天刚亮透,营地里的火堆大多熄了,只剩几缕青烟从焦木间往上冒。陈砚舟站在主帐门口,手里还攥着那支写完命令的笔,指节发僵。他昨夜没睡,沙盘边坐了一宿,名单拟到第三遍才定下。左手掌上的布条早被血浸透一角,他没换,只觉得这点疼压不住脑子里翻腾的事。
营中人声渐渐多了起来,可气氛不对。往常这时候,伙夫抬锅、马夫刷槽、哨兵交班,吵吵嚷嚷的。今天却静得反常,士兵们动作都慢,话也少,擦兵器的蹲在角落,递水的低头快走,连咳嗽都压着嗓子。

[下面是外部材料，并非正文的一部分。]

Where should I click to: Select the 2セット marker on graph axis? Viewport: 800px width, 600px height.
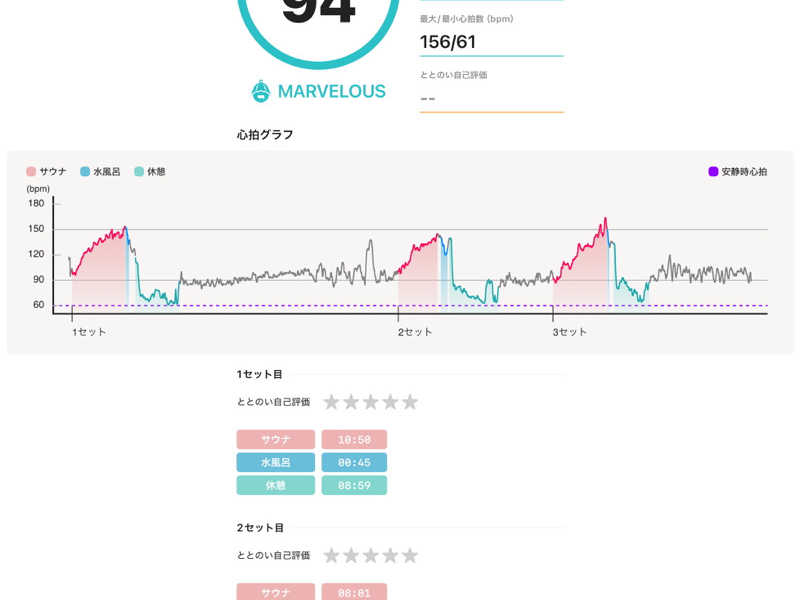415,331
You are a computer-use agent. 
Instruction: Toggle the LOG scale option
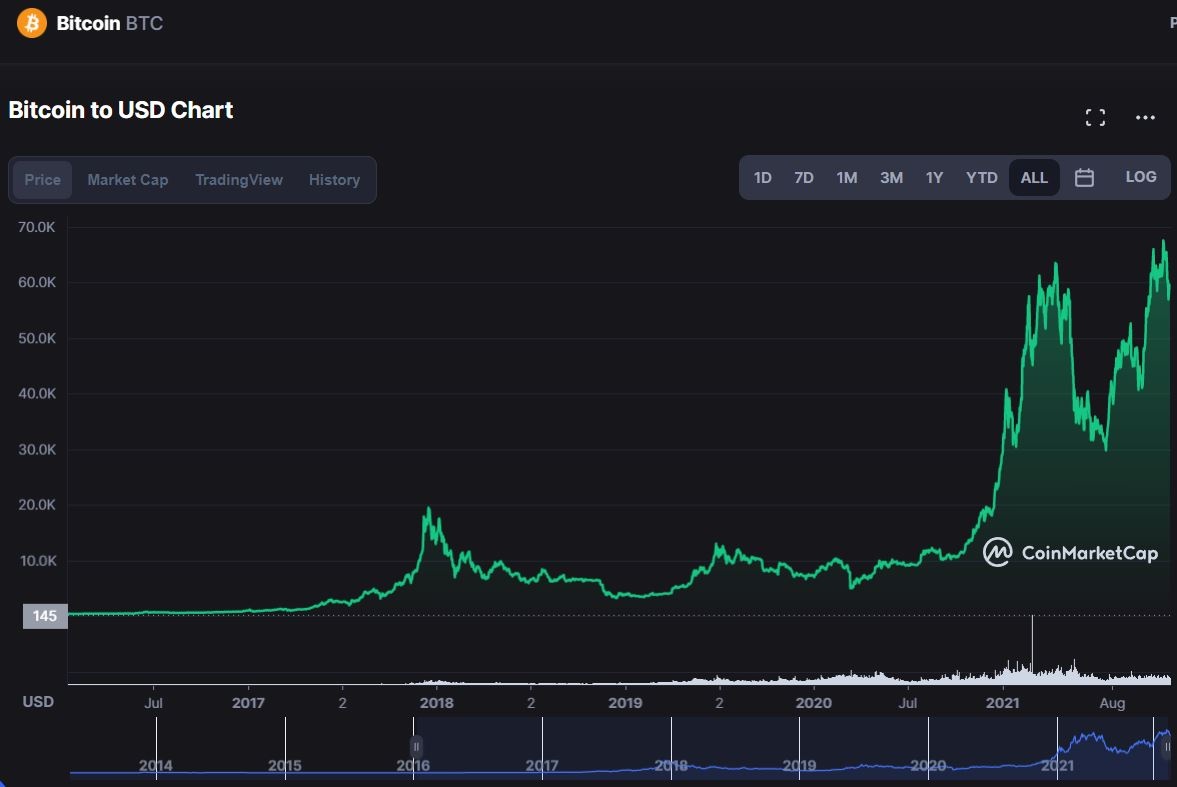coord(1140,177)
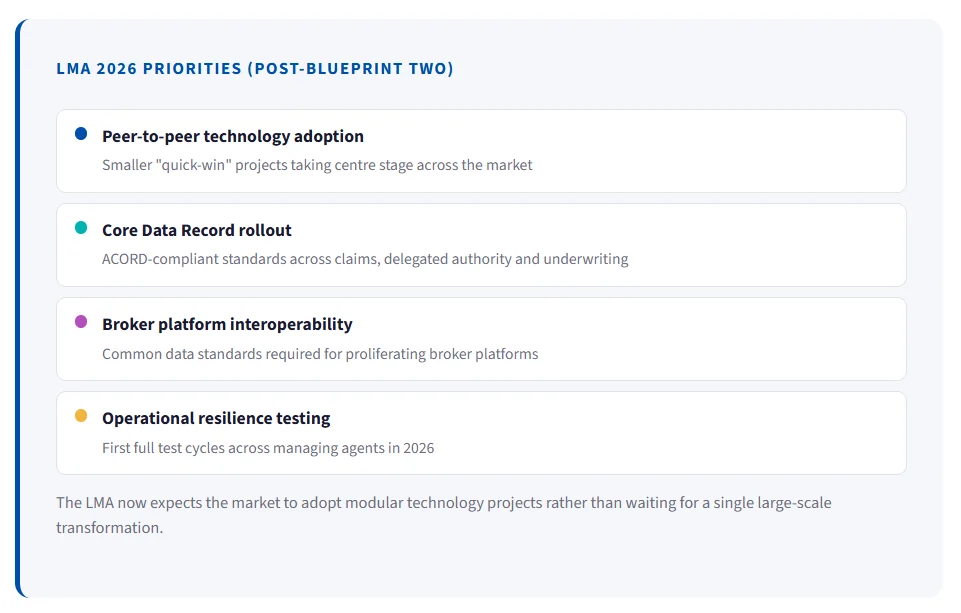Open the Broker platform interoperability item
Screen dimensions: 961x613
[227, 324]
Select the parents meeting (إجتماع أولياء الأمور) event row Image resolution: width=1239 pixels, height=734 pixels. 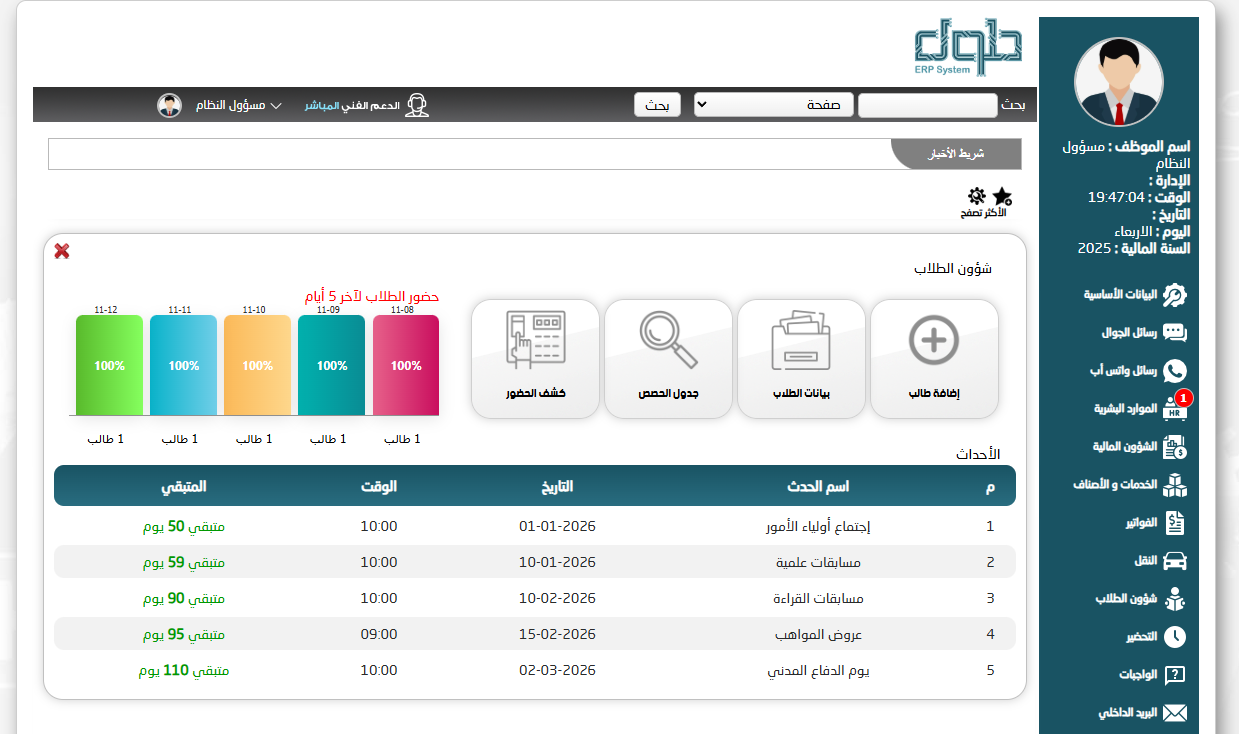coord(534,526)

他往前走了几步,经过一队正在整装的游哨。有人看见他,手一顿,刀鞘“当”地磕在地上。另一人赶忙去扶,嘴上低声道:“别乱看,是上面派来试阵法的……听说昨儿老将们都反对,要不是裴将军撑着,这差事早黄了。”
旁边那人冷笑一声:“裴将军?她都不常露面了。现在全是陈大人说了算。一个读书人,纸上画两道线,就让我们半夜摸黑出去晃荡?狄人一个伏兵,咱们十二个人全得埋里头。”
“嘘——”先说话的那个赶紧拦,“你不要命了?这话让秦五听见,扒你三层皮。”
“怕什么?”后者声音压低了些,“他又不是神仙,凭什么信他?”
陈砚舟脚步没停,也没回头。他知道这些话迟早会出,只是没想到来得这么快。他继续往主帐走,肩背挺直,像没事人一样。可进了帐子,把笔扔进笔筒时,手抖了一下。
没过多久,帘子掀开,秦五进来。他左腿微跛,走路轻,但站定时腰杆笔直。他看了眼陈砚舟的手,眉头一拧:“还没换药?”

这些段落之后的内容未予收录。